Needtochangethings · 25/05/2023 13:32

I'm hoping this isn't triggering for anyone else but it's something I'm struggling to comprehend.

A week ago my lovely father passed away at home. He had been diagnosed with very late stage cancer two months prior and it had made its way to his brain.

He was keen to stay at home and so, we did everything we could to make this happen. We adapted the house - including hospital bed and over the final few days he deteriorated quickly, mostly unconscious, with a driver delivering pain relief and a relaxant.

All was going 'well', while he wasn't awake/alert, we'd play his favourite music, chat to him, friends and family visited.

We had all presumed he would drift off peacefully in his sleep, as everyone seems to say in these situations.

However a couple of hours before he died, he suddenly started crying out in pain. It was the middle of the night and while we had a care worker with us and a neighbour who's a doctor came round, neither were able to administer any pain relief.

It took an hour for help (nurses) to arrive and give him extra morphine. He then did calm down but then about an hour later he died.

It was incredibly traumatic for me and my mum and siblings to witness, and we are struggling to process what happened.

How can I come to terms with what happened? I never thought his life would end like this.

OP posts:
SkaneTos · 25/05/2023 13:43

My condolences.
That sounds like a really difficult and traumatic situation, but it also sounds like you all did everything you could for your father.
It's only been a week since it happened, so it's still very very recent. You are in chock, and you are grieving.
Your father's wish was to die at home, and you were able to arrange that.
Can you sit down and talk with your family, or with the other persons who were there when he died? Talk about your feelings and what happened.
Perhaps talk to a grief counselor?
Again, my condolences.

SummerSimmer · 25/05/2023 13:46

So sorry for your loss, I would also suggest a grief counsellor.

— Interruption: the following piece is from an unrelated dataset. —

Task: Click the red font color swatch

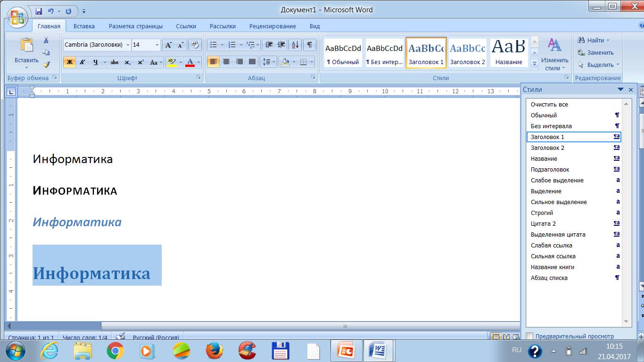Action: pyautogui.click(x=190, y=62)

Needtochangethings · 25/05/2023 14:01

Thank you both for replying. I think you are both right and a grief counselor is the way forward.
Within the family have spoken about what happened, and I think we are all traumatised by it but are handling it in different ways.

OP posts:
helpfulperson · 25/05/2023 14:03

It might help to think of it like this. By having him at home you managed to give him what he wanted, a mostly pain controlled end in the place he wanted to be, with the people he wanted to be with. That one hour is a very short time out of the two months.

unsync · 25/05/2023 14:31

My condolences, its a difficult thing to witness and the aftermath is wierd and traumatic. You did the very best you could for your father right through to the end.

The traumatic aspects fade in time, although I still get occasional flashbacks to my mother's death nearly eight years on, the details are not as painful now.

Try contacting https://www.cruse.org.uk/ if you need some support.

Cruse Bereavement Support

Grief can be overwhelming - you don't have to deal with it alone. Cruse Bereavement Support is here. Call our helpline or chat online.

https://www.cruse.org.uk

Needtochangethings · 25/05/2023 15:07

@helpfulperson thank you, this is what I keep trying to tell myself. I just wish it hadn't of been right at the end.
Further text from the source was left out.